Certainly one of the big differences between fair use and fair dealing is the capacity, especially in the U.S. jurisprudence we've seen for fair use, to accommodate transformative uses writ large, so the real question that comes to the fore is whether a defendant's use of a particular work is simply a substitute for the original in the marketplace—one that simply appropriates the efforts and the originality of the underlying work—or whether the work is in fact itself a creative act, something that engages in another creative process and gives the public something new.

In my work, I've looked back historically to the origins of fair use to show that what concerned the British courts when it was evolving as an equitable doctrine was whether or not a new work was created with public benefit. In all of our attempts to create a fair dealing exception that creates sufficient space for ongoing creativity or for downstream creators, we're trying to find a way to ensure that a transformative use is not triggering copyright liability but rather is something that people are free to do. One way is to think about what we mean by a copy, and whether something really is just a colourable imitation of an original work or really is giving something new to the public.

This is something I would hope the courts would pick up on in part. It's something, however, that through the statute you could achieve by adding transformative use as a relevant purpose. Even within a fair dealing kind of provision, transformativity could be a purpose that leads to a fairness inquiry. Otherwise, of course, simply by moving to a fair use defence in which you're not limited by purposes but are in fact engaging in an assessment of the fairness of a use, you could entertain the same questions by asking whether there is new creativity, what the purpose of the use is and whether it's a substitute in the market for the original.

5:15 p.m.

Central Okanagan—Similkameen—Nicola, CPC

Dan Albas

Thank you for that.

I think one of the most challenging things in this environment is that ultimately if we make recommendations to a minister, the minister then has to figure out where the line in the sand is, and that's where it becomes quite difficult, especially if we're saying that we should write the law in terms of letting the courts decide.
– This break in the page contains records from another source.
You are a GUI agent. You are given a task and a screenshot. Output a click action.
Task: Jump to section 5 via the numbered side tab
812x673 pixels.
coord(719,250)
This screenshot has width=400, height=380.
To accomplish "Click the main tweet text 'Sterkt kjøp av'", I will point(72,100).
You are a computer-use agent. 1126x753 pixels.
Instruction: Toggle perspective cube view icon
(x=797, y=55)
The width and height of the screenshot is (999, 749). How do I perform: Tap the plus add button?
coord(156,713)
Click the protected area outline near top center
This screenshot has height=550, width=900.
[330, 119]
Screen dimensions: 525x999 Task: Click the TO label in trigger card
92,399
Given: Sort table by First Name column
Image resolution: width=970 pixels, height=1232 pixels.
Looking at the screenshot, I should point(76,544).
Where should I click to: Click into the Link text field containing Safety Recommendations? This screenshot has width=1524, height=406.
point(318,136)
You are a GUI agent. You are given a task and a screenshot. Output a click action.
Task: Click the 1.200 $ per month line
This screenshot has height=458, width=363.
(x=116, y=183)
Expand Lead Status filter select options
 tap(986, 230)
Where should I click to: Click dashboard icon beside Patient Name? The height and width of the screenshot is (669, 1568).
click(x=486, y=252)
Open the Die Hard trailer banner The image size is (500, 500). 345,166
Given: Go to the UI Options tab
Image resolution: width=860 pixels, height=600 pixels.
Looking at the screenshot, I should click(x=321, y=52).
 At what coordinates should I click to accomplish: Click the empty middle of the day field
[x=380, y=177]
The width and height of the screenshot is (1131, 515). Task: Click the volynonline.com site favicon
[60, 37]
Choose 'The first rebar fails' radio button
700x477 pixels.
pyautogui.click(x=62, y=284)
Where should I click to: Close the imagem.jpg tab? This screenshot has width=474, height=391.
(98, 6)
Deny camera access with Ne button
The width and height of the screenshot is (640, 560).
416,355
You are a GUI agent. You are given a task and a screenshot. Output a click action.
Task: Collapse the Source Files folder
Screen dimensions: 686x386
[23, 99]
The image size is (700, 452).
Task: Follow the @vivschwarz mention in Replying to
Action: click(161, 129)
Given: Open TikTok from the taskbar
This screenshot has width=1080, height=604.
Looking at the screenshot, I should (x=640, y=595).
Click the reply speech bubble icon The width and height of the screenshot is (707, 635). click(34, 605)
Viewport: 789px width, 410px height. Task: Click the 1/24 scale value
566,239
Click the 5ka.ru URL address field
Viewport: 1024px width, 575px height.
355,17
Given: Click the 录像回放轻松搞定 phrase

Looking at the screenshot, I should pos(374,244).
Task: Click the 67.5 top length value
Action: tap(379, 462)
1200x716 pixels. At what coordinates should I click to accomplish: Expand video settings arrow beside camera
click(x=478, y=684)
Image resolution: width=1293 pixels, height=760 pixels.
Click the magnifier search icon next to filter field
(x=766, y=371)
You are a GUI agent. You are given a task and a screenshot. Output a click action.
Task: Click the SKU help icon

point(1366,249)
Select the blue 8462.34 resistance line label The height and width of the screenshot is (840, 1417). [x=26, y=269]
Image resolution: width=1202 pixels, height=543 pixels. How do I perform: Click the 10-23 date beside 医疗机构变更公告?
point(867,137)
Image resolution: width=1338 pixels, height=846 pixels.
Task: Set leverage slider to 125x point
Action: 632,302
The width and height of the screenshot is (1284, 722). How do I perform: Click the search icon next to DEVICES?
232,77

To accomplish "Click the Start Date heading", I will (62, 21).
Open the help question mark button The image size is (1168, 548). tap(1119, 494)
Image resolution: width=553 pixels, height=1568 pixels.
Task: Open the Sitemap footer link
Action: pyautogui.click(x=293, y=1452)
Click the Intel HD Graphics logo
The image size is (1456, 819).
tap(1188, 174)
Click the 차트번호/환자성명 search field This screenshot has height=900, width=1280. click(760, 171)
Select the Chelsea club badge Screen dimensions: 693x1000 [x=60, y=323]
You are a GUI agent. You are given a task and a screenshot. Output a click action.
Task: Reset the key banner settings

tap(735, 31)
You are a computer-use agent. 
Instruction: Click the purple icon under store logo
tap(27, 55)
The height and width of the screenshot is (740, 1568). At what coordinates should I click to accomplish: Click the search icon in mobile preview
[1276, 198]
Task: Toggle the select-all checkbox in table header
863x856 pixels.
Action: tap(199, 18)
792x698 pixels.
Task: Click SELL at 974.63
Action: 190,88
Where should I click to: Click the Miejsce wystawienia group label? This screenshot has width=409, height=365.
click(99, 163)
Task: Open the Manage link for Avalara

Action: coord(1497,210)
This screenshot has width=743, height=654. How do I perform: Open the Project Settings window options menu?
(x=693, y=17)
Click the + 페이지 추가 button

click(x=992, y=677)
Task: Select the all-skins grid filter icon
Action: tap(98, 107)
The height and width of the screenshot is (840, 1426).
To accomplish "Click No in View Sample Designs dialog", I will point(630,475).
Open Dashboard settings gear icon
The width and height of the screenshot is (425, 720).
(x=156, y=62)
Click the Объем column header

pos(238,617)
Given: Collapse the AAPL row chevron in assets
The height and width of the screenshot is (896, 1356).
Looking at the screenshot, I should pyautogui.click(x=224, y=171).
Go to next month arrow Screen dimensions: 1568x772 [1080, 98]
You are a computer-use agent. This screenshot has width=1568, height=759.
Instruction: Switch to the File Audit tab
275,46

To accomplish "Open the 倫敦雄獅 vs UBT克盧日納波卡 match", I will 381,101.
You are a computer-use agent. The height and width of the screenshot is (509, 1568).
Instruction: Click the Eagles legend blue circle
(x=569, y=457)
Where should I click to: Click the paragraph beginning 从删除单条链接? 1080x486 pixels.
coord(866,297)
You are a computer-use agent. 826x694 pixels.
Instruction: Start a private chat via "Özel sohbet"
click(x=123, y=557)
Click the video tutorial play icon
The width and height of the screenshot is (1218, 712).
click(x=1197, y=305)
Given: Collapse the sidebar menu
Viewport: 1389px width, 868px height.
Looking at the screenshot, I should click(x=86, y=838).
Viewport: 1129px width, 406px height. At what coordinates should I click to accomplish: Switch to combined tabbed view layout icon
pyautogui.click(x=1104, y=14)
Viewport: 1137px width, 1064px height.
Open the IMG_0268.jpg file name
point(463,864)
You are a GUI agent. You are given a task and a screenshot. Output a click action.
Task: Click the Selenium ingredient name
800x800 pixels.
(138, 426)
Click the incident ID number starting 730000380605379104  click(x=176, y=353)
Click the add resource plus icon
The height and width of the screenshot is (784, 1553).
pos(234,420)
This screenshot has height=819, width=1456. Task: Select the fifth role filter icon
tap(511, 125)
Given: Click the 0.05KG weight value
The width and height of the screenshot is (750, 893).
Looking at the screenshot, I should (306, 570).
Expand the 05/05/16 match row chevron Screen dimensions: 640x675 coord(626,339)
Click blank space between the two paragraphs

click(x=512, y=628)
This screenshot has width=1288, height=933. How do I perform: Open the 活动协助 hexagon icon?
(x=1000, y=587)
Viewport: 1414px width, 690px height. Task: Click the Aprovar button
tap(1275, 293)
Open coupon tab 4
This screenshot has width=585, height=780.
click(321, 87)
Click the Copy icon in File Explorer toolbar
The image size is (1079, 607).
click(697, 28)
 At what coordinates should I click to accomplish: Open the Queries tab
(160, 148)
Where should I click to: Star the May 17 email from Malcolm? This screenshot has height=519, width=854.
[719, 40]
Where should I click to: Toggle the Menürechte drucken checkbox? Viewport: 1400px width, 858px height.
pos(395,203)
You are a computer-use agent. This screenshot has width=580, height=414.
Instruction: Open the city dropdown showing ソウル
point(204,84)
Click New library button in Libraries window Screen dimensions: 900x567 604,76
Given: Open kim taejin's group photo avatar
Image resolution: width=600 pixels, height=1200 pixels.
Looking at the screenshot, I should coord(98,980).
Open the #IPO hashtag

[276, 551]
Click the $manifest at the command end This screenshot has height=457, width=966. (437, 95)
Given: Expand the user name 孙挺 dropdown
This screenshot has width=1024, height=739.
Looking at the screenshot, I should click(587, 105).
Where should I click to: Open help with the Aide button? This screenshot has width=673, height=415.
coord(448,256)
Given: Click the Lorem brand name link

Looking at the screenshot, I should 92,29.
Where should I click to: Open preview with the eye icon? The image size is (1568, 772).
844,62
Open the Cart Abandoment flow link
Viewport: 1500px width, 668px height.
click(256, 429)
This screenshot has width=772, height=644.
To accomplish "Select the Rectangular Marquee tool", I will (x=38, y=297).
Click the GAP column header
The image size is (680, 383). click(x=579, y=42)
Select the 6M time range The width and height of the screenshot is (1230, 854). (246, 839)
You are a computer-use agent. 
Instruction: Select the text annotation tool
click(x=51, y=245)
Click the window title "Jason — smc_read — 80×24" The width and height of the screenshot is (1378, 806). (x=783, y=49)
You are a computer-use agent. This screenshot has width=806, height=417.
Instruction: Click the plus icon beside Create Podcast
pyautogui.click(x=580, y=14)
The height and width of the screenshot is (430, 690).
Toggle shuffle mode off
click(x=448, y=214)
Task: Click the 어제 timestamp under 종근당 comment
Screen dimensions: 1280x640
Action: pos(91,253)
I do appreciate that you're tackling a very difficult issue. Fan fiction is not a new subject and it has always been controversial, but I do think it's worth having the discussion.

To Ms. Nair and Ms. Craig, would either of you suggest Canada adopt a more American-style fair use clause in our copyright regime? Why or why not?

5:15 p.m.

Independent Scholar and Copyright Officer, Northern Alberta Institute of Technology, As an Individual

Dr. Meera Nair

Largely, it is the flexibility within that language. We don't have to determine in advance what might or might not be an eligible unauthorized use.

The flexibility of language has been proven to be useful as far as U.S. developments go, both in terms of building industries and in the potential to serve aspects like freedom of expression or having a free press. It is largely that element—that it removes you from having to figure out in advance what it is that you are trying to achieve.

5:20 p.m.

Prof. Carys Craig

I would just add that that is very consistent with what I was saying about future-proofing the Copyright Act in a sense, by not needing to come back to constantly revisit on questions like “What about text and data mining now?” or “What about fan fiction now?”

New kinds of uses will emerge as technologies evolve, and the question should be whether those uses are fair and should be permitted and are consistent with the objectives of the Copyright Act or not, rather than giving as another thing to argue about whether they can fit within this narrow purpose as defined in the act. Then we begin parsing things like private study and study in classrooms, or we start parsing things like news reporting and reporting current events and what are facts and what counts.

Whenever we have these specific enumerated purposes, we actually create more uncertainty, I think, because we are more concerned with what those mean and how they apply in new contexts than with the bigger picture.